### Data to use

########################################

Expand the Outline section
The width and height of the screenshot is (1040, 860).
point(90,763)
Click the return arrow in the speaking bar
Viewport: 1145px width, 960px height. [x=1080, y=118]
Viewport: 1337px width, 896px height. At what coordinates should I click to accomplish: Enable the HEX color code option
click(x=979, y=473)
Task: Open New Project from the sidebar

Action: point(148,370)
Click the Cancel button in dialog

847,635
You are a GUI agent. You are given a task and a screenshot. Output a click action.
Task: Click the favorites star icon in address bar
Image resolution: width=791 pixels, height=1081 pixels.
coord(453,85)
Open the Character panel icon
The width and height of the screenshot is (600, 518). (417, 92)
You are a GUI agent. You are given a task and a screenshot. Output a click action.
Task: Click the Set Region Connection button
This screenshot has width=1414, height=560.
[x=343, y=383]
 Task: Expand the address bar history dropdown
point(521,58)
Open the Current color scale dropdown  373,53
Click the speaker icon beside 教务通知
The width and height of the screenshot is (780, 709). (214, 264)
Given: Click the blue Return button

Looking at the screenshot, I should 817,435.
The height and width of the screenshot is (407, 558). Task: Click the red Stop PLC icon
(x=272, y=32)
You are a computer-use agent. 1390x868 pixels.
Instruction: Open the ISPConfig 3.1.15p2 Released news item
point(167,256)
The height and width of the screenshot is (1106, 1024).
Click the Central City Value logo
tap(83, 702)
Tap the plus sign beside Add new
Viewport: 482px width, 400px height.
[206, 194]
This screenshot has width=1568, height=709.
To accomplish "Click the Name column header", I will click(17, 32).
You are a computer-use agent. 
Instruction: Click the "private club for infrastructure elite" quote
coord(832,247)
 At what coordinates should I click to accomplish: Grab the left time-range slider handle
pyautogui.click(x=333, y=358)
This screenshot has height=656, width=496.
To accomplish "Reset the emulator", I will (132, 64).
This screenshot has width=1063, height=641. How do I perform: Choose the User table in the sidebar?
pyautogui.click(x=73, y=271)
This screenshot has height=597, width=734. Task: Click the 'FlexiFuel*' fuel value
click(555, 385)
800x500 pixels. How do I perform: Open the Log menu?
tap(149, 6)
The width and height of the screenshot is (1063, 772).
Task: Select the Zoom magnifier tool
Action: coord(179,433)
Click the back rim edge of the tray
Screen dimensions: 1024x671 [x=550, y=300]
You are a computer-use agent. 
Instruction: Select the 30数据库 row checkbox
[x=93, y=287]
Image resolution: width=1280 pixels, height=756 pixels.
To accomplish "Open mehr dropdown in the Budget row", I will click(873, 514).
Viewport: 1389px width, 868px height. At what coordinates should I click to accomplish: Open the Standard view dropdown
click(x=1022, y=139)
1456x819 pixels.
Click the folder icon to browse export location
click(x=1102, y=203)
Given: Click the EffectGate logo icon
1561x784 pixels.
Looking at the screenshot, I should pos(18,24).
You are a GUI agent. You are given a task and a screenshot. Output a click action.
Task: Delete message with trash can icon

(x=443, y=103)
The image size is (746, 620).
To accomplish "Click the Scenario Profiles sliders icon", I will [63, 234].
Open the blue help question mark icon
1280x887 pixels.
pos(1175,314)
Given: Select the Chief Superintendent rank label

########################################

### What is required
All of the listing above should be restated word for word.

### Exercise response
Expand the Outline section
The width and height of the screenshot is (1040, 860).
point(90,763)
Click the return arrow in the speaking bar
Viewport: 1145px width, 960px height. [x=1080, y=118]
Viewport: 1337px width, 896px height. At what coordinates should I click to accomplish: Enable the HEX color code option
click(x=979, y=473)
Task: Open New Project from the sidebar

Action: point(148,370)
Click the Cancel button in dialog

847,635
You are a GUI agent. You are given a task and a screenshot. Output a click action.
Task: Click the favorites star icon in address bar
Image resolution: width=791 pixels, height=1081 pixels.
coord(453,85)
Open the Character panel icon
The width and height of the screenshot is (600, 518). (417, 92)
You are a GUI agent. You are given a task and a screenshot. Output a click action.
Task: Click the Set Region Connection button
This screenshot has width=1414, height=560.
[x=343, y=383]
 Task: Expand the address bar history dropdown
point(521,58)
Open the Current color scale dropdown  373,53
Click the speaker icon beside 教务通知
The width and height of the screenshot is (780, 709). (214, 264)
Given: Click the blue Return button

Looking at the screenshot, I should 817,435.
The height and width of the screenshot is (407, 558). Task: Click the red Stop PLC icon
(x=272, y=32)
You are a computer-use agent. 1390x868 pixels.
Instruction: Open the ISPConfig 3.1.15p2 Released news item
point(167,256)
The height and width of the screenshot is (1106, 1024).
Click the Central City Value logo
tap(83, 702)
Tap the plus sign beside Add new
Viewport: 482px width, 400px height.
[206, 194]
This screenshot has width=1568, height=709.
To accomplish "Click the Name column header", I will click(17, 32).
You are a computer-use agent. 
Instruction: Click the "private club for infrastructure elite" quote
coord(832,247)
 At what coordinates should I click to accomplish: Grab the left time-range slider handle
pyautogui.click(x=333, y=358)
This screenshot has height=656, width=496.
To accomplish "Reset the emulator", I will (132, 64).
This screenshot has width=1063, height=641. How do I perform: Choose the User table in the sidebar?
pyautogui.click(x=73, y=271)
This screenshot has height=597, width=734. Task: Click the 'FlexiFuel*' fuel value
click(555, 385)
800x500 pixels. How do I perform: Open the Log menu?
tap(149, 6)
The width and height of the screenshot is (1063, 772).
Task: Select the Zoom magnifier tool
Action: coord(179,433)
Click the back rim edge of the tray
Screen dimensions: 1024x671 [x=550, y=300]
You are a computer-use agent. 
Instruction: Select the 30数据库 row checkbox
[x=93, y=287]
Image resolution: width=1280 pixels, height=756 pixels.
To accomplish "Open mehr dropdown in the Budget row", I will click(873, 514).
Viewport: 1389px width, 868px height. At what coordinates should I click to accomplish: Open the Standard view dropdown
click(x=1022, y=139)
1456x819 pixels.
Click the folder icon to browse export location
click(x=1102, y=203)
Given: Click the EffectGate logo icon
1561x784 pixels.
Looking at the screenshot, I should pos(18,24).
You are a GUI agent. You are given a task and a screenshot. Output a click action.
Task: Delete message with trash can icon

(x=443, y=103)
The image size is (746, 620).
To accomplish "Click the Scenario Profiles sliders icon", I will [63, 234].
Open the blue help question mark icon
1280x887 pixels.
pos(1175,314)
Given: Select the Chief Superintendent rank label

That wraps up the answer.